### Records provided
########################################
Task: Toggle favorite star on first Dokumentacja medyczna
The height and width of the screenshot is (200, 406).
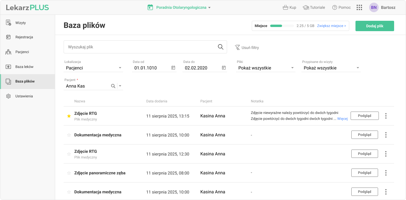Action: [69, 135]
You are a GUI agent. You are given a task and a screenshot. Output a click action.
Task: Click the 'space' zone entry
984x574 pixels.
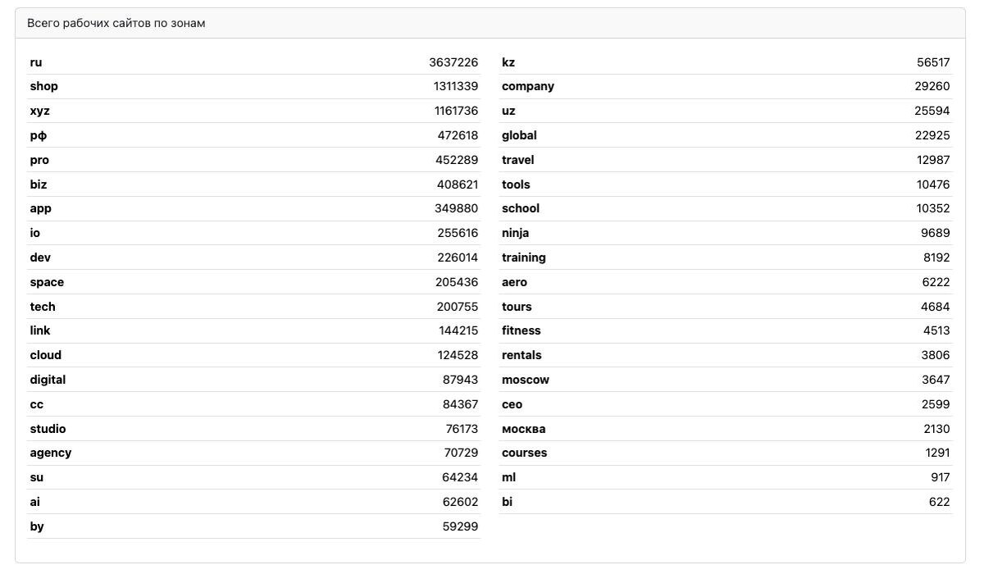pyautogui.click(x=47, y=282)
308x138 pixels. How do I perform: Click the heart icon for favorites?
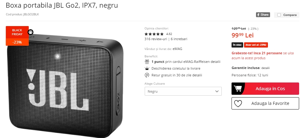(238, 104)
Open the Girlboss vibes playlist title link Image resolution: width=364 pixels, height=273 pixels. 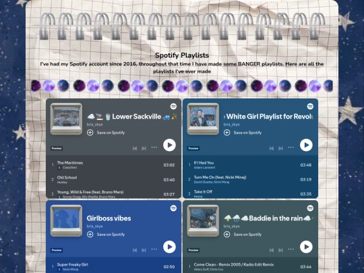pos(109,218)
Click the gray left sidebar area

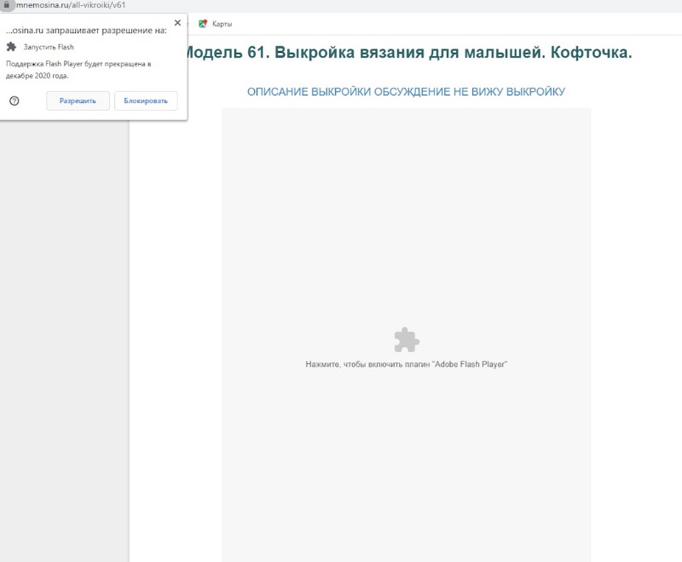tap(64, 341)
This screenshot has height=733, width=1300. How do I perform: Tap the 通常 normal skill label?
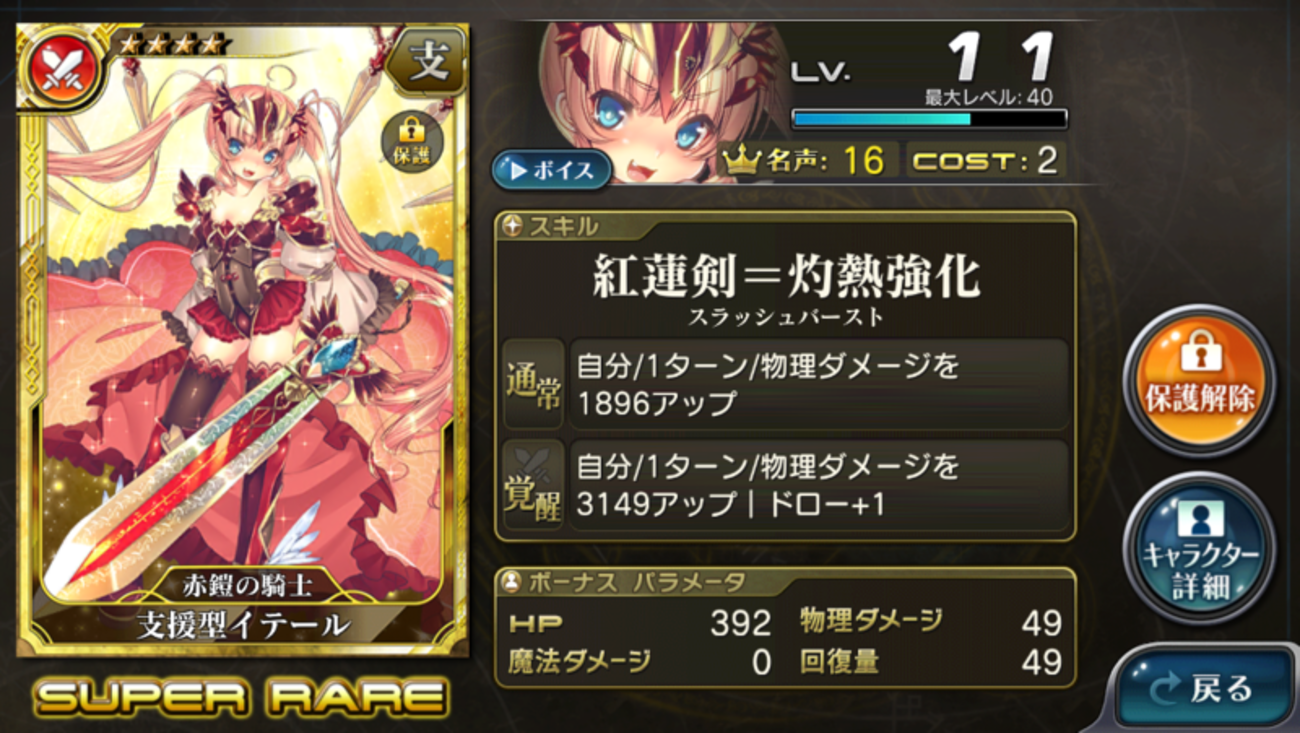click(x=533, y=384)
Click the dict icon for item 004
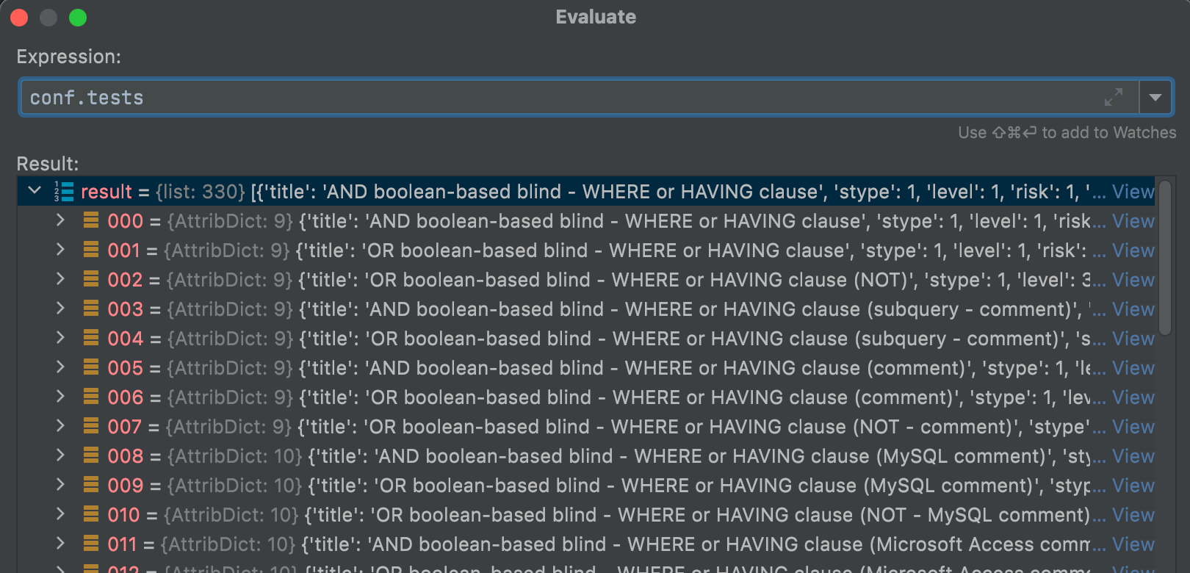 coord(91,338)
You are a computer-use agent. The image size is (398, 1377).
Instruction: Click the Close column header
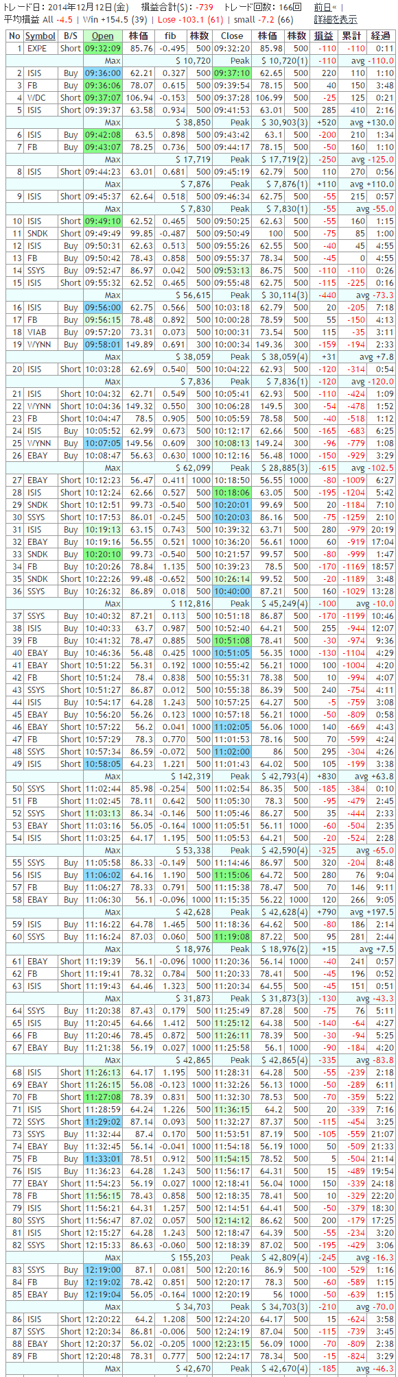tap(232, 36)
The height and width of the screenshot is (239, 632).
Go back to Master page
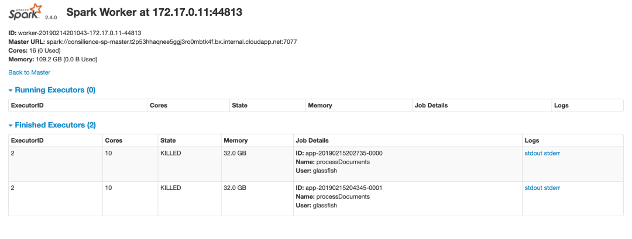29,72

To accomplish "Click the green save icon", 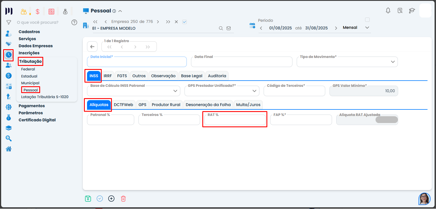I will click(x=88, y=199).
########################################
### Work to be completed
Looking at the listing above, which lines run from the one containing "This screenshot has" through the one containing "You are a computer-use"? Print exactly those, ends included, pictures excluded.

### The completed task
This screenshot has height=733, width=1300. How do I perform: Tap the 通常 normal skill label?
click(x=533, y=384)
Click the dict icon for item 004
 coord(91,338)
You are a computer-use agent. The image size is (398, 1377).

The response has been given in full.